READING TEXT:
◇ ◇ ◇
Greetings! Any advice will be much appreciated (and you'll be my family's hero, since this cut short a month-long road trip planned over many months). Rig is an ’07 Winnebago on '06 W24 chassis.

Two days ago I forgot to reinstall my radiator cap and lost all the coolant on the interstate. Now worried sick that I might have blown head gaskets and/or cracked heads. But maybe (hopefully) the issue is ignition related??

--The story--

I was towing a car and temps were in the 90s. Drove 5 mi., idled for 1 hr., then got on the interstate. After 2 minutes, the windshield wipers started running and couldn’t be shut off. Pulled off a minute later at the next exit, pulled the wiper fuse, and got back on the highway. (Turns out, this was due to coolant splashed in the wiper motor electrical connector, but it didn’t occur to me at the time.)

After two more minutes on the highway, the high temp alarm went off. I saw the temp gauge just below “H”, turned on the heater to help with cooling, and exited a minute later. Then had to wait nearly 4 minutes for a turn signal. Kept idling at the light since I was afraid to shut down and block the ramp. Looking back, really should have just pulled off and shut down right away. While idling, the “replace engine oil” message appeared.

Within two minutes pulled into a parking lot and shut down. While pulling in, though, I noticed a major loss of power. Also, the temp gauge suddenly dropped to just over half way (perhaps because all the coolant had now been lost??).

I saw coolant all over the rig and realized what had happened. After an hour I added 5 gal. of Dex-Cool, not much less than the total capacity. Driving home on local roads, the temps were fine BUT there was significant loss of power and rough idle. My HOPE was that the issue was related to everything getting wet.
◇ ◇ ◇
WHAT TO DO:
- A) Please translate this sentence from the RV overheating post above into Spanish: "Two days ago I forgot to reinstall my radiator cap and lost all the coolant on the interstate."
- B) Carry on the RV overheating post above, starting right after its final sentence.

STORED DATA:
◇ ◇ ◇
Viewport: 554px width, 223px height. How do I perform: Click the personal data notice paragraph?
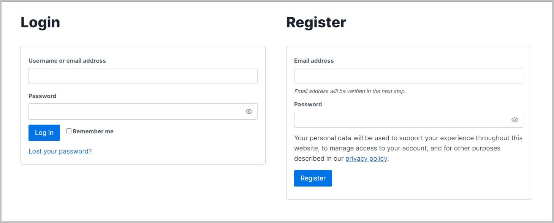click(408, 148)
◇ ◇ ◇
FINAL ANSWERS:
- A) Hace dos días olvidé volver a colocar el tapón del radiador y perdí todo el refrigerante en la autopista.

- B)
Today, two days later, the engine does idle more smoothly, but the power loss and stumbling is still obvious. I can get up to 60 mph, but it takes all she’s got, and on slight grades she struggles.

--What I’ve checked--

1. Cooling system holds 15 lbs. air pressure. No drop after several minutes of testing.
2. Oil on dipstick isn’t milky. No foam on oil filler cap.
3. No check engine light. No codes thrown (couldn’t select Workhorse on scan tool, but didn’t find any codes when set to “generic” mode or ’06 Silverado 8.1L)
4. Don't see any white steam from exhausts.

--What I’ll check tonight--

1. Test for exhaust gasses in cooling system using liquid (blue & yellow) chemical test
2. Cylinder compression test (would also do leak down test, but don’t have shop air)

--Any ideas--

Could this be ignition related? I sure hope so. If so, what should I test or further dry out? Any other ideas??

I’m REALLY not wanting to go down the rabbit hole of head work, and I couldn’t have had the unit hot for more than 7-10 minutes! But with no coolant at all, maybe that’s all it would take? The heads are steel, not aluminum, right?

Again, thanks for any advice. The kids were pretty sad, since we were heading out on our "grand adventure" for a month and now we're back home with a broken rig.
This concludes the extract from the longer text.